FrightFest review – Ruin Me

My notes on Ruin MeA slasher-themed gimmick drama on the model of David Fincher’s The Game or Fred Walton’s April Fool’s Day, Ruin Me manages to get over the hump selling a charade which becomes real but might still be another charade by zeroing in on one of the players (yes, the ‘final girl’) and building the whole third act around her possible delusions, which mean that either she is being persecuted by genuine psychopaths or she is becoming a real danger to her fellow players and whoever else is in on the act.  The coda extends the premise into slightly seamy areas, taking the edge off the fun aspect of the piece – but there’s a core of feeling that makes the home stretch worthwhile and even subversive.  Director Preston DeFrancis, who co-wrote with Trysta A. Bissett, layers in a thread about relationships – even seeming asides about favourite films (the fact that a character cites Chaos is more than a giveaway about what kind of shallow horror fan he is) and the possibilities of polyamory (a titillating joke from the token nudity girl which turns out to be a key character point) are relevant to the game being played underneath the game – but also enjoy the post-modern ingenuity of roleplay, down to having a character quoting from Scream or deadpanning ‘a lot of great horror films start at old gas stations’.

 

There have been a lot of game-led horror films lately – the entire Saw series seems inspired by Mouse Trap and this year’s FrightFest runs to Game of Death and Sequence Break whereas last year’s had Beyond the Gates and Knucklebones – but this abjures baords, dice, cassettes and computers in favour of good old fashioned walking in the woods and deciphering clues in a combination ghost train ride and scavenger hunt.

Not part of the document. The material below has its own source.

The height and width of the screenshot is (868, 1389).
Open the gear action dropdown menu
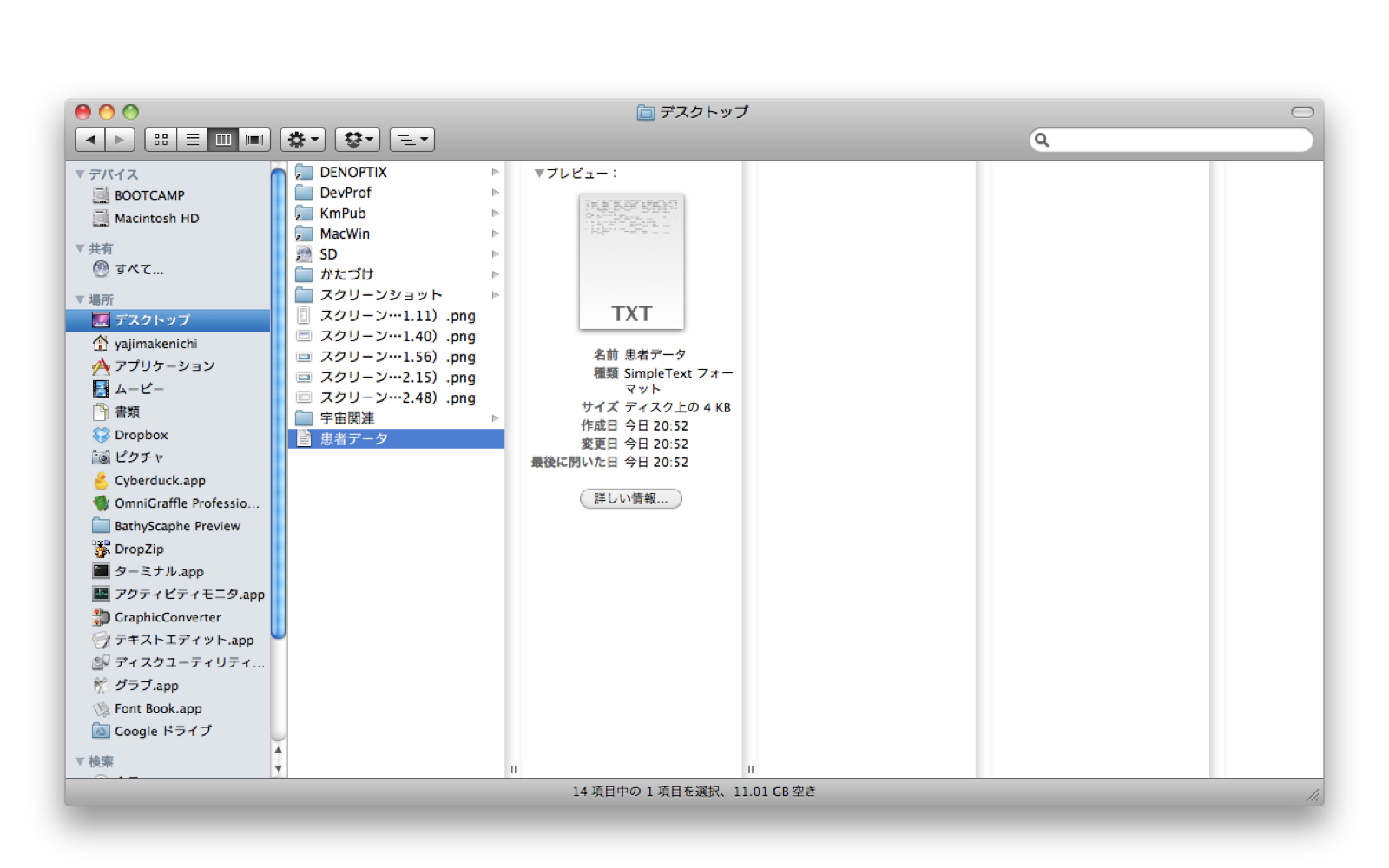click(302, 140)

Horror fan Nathan (Matt Dellapina) drags his girlfriend Alex (Marcienne Dwyer) on ‘Slasher Sleepout’, with chatty fat fan Larry (Chris Hill), bickering goths Pitch (John Odom) – ‘as in black’ – and Marina (Eva Hamilton) and simmering silent type Tim (Cameron Gordon).  Instructed in the rules by a bullying host (Rocky Rector), the players are sent into the woods with their own specific tools – a gun, a torch, handcuffs, a key, etc – and have to solve puzzles to get clues, with non-horror-aware Alex proving surprisingly adept at word/number games … even as she has real bad memories (a spell in rehab) which overlap with the fantasy scenario involving escaped mental patients and masked murderers.  Bodies start piling up or disappearing suspiciously, and the dwindling band of survivors begin to question whether this is fun anymore … and Alex is drugged and wakes up on a beach, ankle-chained to a friend (Sam Ashdown) from her pre-rehab days, with more personal and serious puzzles to solve.

 

As usual with films in this cycle, there are obvious feints and blurred lines as to when the horrors stop being japes and start becoming real – a gun loaded with one blank and one apparent live round is a clue – while the early jokey atmosphere segues into something more gruelling.  Dwyer emerges from the back as the lead character, and gets to run a gamut from normality to frenzied lunatic, but Dellapina has to do something more subtle, even disturbing with his nice guy act.  Having met Alex as her counsellor, there are ethical questions about the relationship – but other possibilities raised are that this is an extreme therapy designed to shock her straight for the long run or a protracted revenge for some infraction committed during her addict days.  This does carry its twistiness through to the final scene, in which the final girl and the final prop come into contact, but the spine is the heroine’s transformation.  The risk of this sort of shaggy dog story is that they are all conjuring tricks (like, for all its appeal, April Fool’s Day) but this does follow The Game by delivering a little more substance.